With the combined power of two space telescopes, astronomers have made the most precise measurement to date of the Hubble Constant, the rate at which the universe is expanding.
But the results provide further evidence of the discrepancy between the measured expansion rate and the predicted expansion rate, implying that there could be new physics underlying the foundations of the universe.
"The tension seems to have grown into a full-blown incompatibility between our views of the early- and late-time universe," said Adam Riess, a Nobel laureate and Johns Hopkins Bloomberg Distinguished Professor who leads a team of researchers measuring the Hubble Constant by studying structures in the nearby universe. "At this point, clearly it's not simply some gross error in any one measurement. It's as though you predicted how tall a child would become from a growth chart and then found the adult he or she became greatly exceeded the prediction. We are very perplexed."
Combining observations from NASA's Hubble Space Telescope and the European Space Agency's Gaia space observatory, Riess and his team refined the previous value for the Hubble Constant using the cosmic "distance ladder," which is a series of interlinked measuring techniques that allow astronomers to gauge distances across billions of light-years. Galaxies appear to recede from Earth proportional to their distances, meaning that the farther away they are, the faster they appear to be moving away as a consequence of expanding space. By measuring the stretching of light from nearby galaxies to determine distance and measuring the apparent outward velocity at each distance, they calculate the Hubble Constant to be 73.5 kilometers (45.6 miles) per second per megaparsec—meaning that for every 3.3 million light-years farther away a galaxy is from us, it appears to be moving 73.5 kilometers per second faster. Their mathematical uncertainty of the measurement is just 2.2 percent.

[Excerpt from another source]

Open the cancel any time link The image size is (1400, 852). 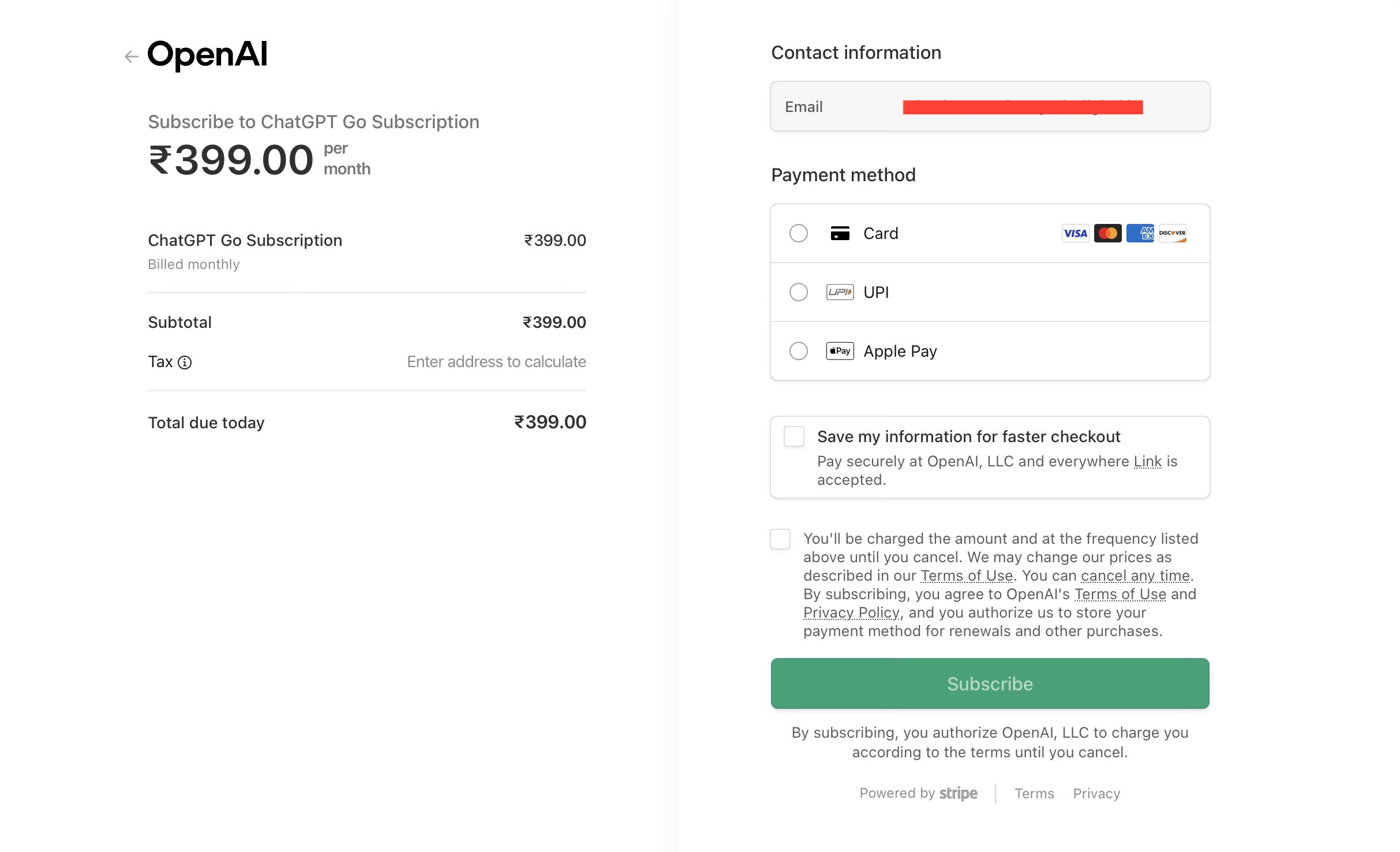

But as the team's measurements have become more precise, their determination of the Hubble Constant has become more at odds with the measurements from another space observatory, ESA's Planck mission, which maps the primeval universe as it appeared 360,000 years after the big bang.
The signature of the big bang—which occurred some 13 billion years ago—is encoded in microwaves across the entire sky. Planck measures the sizes of the ripples in the Cosmic Microwave Background that were produced by slight irregularities in the big bang fireball. The fine details of these ripples encode how much dark matter and normal matter there is, the trajectory of the universe at that time, and other cosmological parameters. The Planck results predict that the universe should be expanding today at only 67.0 kilometers (41.6 miles) per second per megaparsec.

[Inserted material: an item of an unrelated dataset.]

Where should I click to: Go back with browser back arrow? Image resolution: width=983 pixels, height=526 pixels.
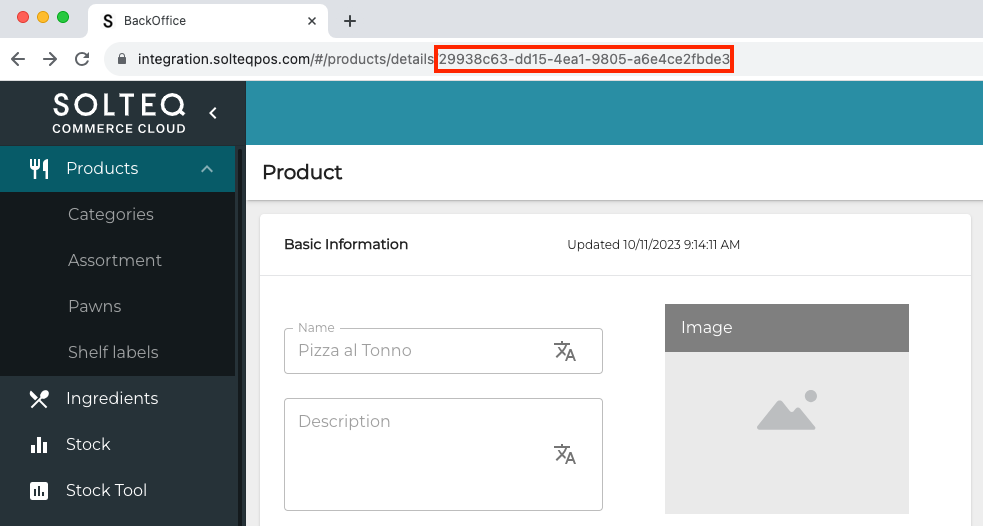pos(18,59)
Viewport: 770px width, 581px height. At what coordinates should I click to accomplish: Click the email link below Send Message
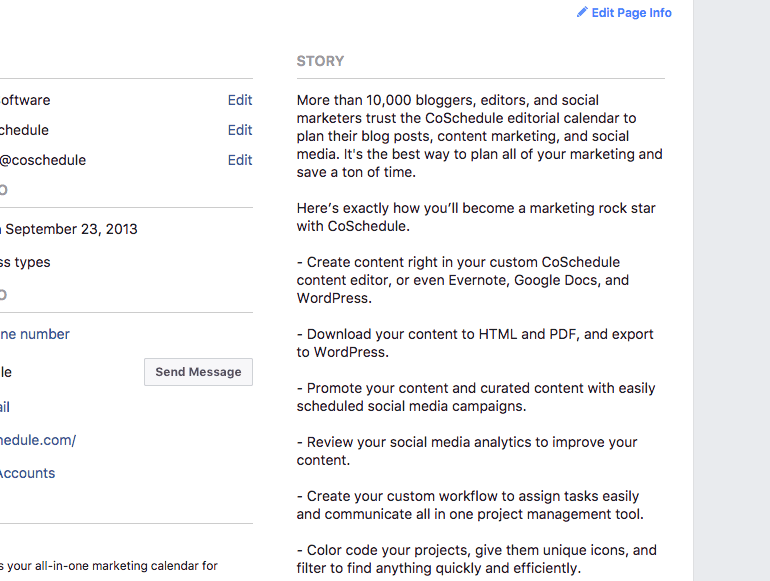point(5,407)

As each team's measurements have become more and more precise, the chasm between them has continued to widen, and is now about 4 times the size of their combined uncertainty.
Possible explanations for the discrepancy include the interaction strength of dark matter, dark energy being even more exotic than previously thought, or an unknown new particle in the tapestry of space.
In 2005, Riess, who is the Thomas J. Barber Professor in Space Studies at the Krieger School of Arts and Sciences, set out with his team of researchers to measure the universe's expansion rate with unprecedented accuracy. By refining their techniques, the Supernova H0 for the Equation of State, or SH0ES, team shaved down the rate measurement's uncertainty to unprecedented levels. The goal of Riess' team is to work with the Hubble and Gaia telescopes to cross the threshold of refining the Hubble Constant to a value of only 1 percent by the early 2020s.